> _EXERCISE DIRECTIONS_
In the listing below, start your output at the line with "Open Projet panel" and end it after the line with "Task: Click the info", copying every line exactly.

BEGIN DATA SHOWN

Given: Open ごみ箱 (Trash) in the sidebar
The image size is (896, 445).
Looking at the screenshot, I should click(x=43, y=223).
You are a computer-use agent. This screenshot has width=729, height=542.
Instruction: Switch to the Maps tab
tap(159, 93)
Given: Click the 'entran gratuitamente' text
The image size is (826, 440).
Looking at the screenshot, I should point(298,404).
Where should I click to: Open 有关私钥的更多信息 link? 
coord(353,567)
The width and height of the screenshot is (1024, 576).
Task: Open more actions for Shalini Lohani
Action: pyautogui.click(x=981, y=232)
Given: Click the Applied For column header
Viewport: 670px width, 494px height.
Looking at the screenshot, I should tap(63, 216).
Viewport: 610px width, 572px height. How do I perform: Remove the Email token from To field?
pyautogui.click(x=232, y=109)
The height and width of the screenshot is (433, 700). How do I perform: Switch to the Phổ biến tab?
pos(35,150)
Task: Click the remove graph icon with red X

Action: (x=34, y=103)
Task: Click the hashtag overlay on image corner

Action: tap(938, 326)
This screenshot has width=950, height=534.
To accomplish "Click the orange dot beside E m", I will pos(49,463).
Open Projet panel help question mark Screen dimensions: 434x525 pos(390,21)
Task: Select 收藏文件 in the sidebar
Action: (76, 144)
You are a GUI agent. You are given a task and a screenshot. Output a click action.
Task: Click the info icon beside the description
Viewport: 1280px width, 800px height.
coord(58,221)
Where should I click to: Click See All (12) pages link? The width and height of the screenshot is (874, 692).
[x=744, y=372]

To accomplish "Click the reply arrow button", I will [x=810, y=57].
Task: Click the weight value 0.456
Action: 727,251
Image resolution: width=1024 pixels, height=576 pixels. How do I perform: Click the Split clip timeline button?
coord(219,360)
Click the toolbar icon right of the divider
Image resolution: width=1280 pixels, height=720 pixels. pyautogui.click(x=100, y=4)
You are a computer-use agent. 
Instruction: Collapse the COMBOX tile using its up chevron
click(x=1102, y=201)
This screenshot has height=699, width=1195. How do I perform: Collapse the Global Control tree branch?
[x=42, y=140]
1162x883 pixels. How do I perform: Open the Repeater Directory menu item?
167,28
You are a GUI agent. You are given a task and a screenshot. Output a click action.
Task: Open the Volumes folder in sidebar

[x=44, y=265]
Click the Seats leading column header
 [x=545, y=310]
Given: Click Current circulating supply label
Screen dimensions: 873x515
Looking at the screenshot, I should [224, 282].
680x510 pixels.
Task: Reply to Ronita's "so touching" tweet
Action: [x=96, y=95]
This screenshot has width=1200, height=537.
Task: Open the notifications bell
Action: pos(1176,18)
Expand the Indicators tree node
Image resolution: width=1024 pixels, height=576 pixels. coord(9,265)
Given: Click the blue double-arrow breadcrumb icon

END DATA SHOWN

> _RESULT FOR THIS TASK_
Open Projet panel help question mark Screen dimensions: 434x525 pos(390,21)
Task: Select 收藏文件 in the sidebar
Action: (76, 144)
You are a GUI agent. You are given a task and a screenshot. Output a click action.
Task: Click the info icon beside the description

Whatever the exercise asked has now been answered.